Today’s post will provide principles that student fee allocation committees can rely upon when distributing fees and insight for student groups to determine if their rights are being violated (and they just don’t know it).  As a recap, in my previous student fee post I wrote:  “the committee [that allocates student fees to student groups] . . . must use objective, specific criteria when deciding how much each student group should receive.”

Student fee allocation committees need objective, specific criteria to guide their decisions so that they cannot hide viewpoint discrimination behind a veil of vagueness.  After the Supreme Court’s decision in Southworth, the case returned to the court of appeals on the question of whether the criteria and funding methods of the University of Wisconsin violated viewpoint neutrality by granting the student government unbridled discretion.  The United States Court of Appeals for the Seventh Circuit found that the university’s funding policy appeared facially viewpoint neutral at that time because the university promulgated an express policy prohibiting viewpoint discrimination, sanctioned officials for violating that policy, used specific criteria to allocate funding to student organizations, and imposed procedural requirements for funding hearings and appeals.  These procedures, in theory, should minimize viewpoint discrimination and ensure equal access.  But the court warned that many of the procedures could give rise to constitutional claims by student groups denied funds.

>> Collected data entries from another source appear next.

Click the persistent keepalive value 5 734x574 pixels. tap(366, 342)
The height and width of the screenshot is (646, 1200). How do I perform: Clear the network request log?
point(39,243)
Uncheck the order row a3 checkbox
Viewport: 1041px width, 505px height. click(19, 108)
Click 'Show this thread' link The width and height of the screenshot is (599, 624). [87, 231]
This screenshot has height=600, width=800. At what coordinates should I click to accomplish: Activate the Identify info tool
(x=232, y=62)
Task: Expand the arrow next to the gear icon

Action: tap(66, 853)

Without specific, objective criteria for allocating fees, fee allocation committees have unbridled discretion and can hide their viewpoint discriminatory motives.  In Amidon v. Student Association of the State University of New York at Albany, the United States Court of Appeals for the Second Circuit described the danger of unbridled discretion this way:  “it allows officials to suppress viewpoints in surreptitious ways that are difficult to detect.”  In that case, the State University of New York at Albany provided a list of nonexclusive criteria that the student government used in determining whether to use a referendum to allocate funding.  The court found these criteria constitutionally deficient for two reasons.  First, the list of criteria was nonexclusive, which enabled the student government to “camouflage its discriminatory use of the referenda through post-hoc reliance on unspecified criteria.”  Second, two of the criteria (concerning whether the “organization can demonstrate that it will expend funds for the enrichment of campus life,” and whether the “organization can provide services that complement the educational mission” of the university) were too “vague and pliable to effectively provide the constitutional protection of viewpoint neutrality.”  When the government is charged with making decisions whether to grant or deny a permit for free speech activity, it must be guided by “adequate standards to guide the official’s decisions.”

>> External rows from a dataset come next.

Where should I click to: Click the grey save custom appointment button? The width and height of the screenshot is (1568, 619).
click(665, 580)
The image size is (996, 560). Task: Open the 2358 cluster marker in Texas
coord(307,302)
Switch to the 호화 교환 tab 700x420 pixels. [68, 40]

Not just any criteria will suffice.  The funding criteria should not be vague or unclear.  They should be specific and objective, leaving little room for subjective interpretation of a student group’s activities or reasons for requesting funding.  The criteria also cannot be based on how long the group has existed on campus nor how much funding the group received in prior years, because these things relate to the popularity of the group and lead to viewpoint discrimination.  Criteria can examine how many people will attend the event for the purpose of determining how much pizza to fund, but they cannot veer into the popularity of the group (something I will discuss more in my next post).

How does your university fare?  Let us know.  We’re here to ensure that your university does not violate the Constitution when allocating student fees.  Please leave a comment below to share your thoughts or follow us on Facebook to join the conversation. http://www.facebook.com/SpeakUpU

Next post:  When the democratic process violates the First Amendment.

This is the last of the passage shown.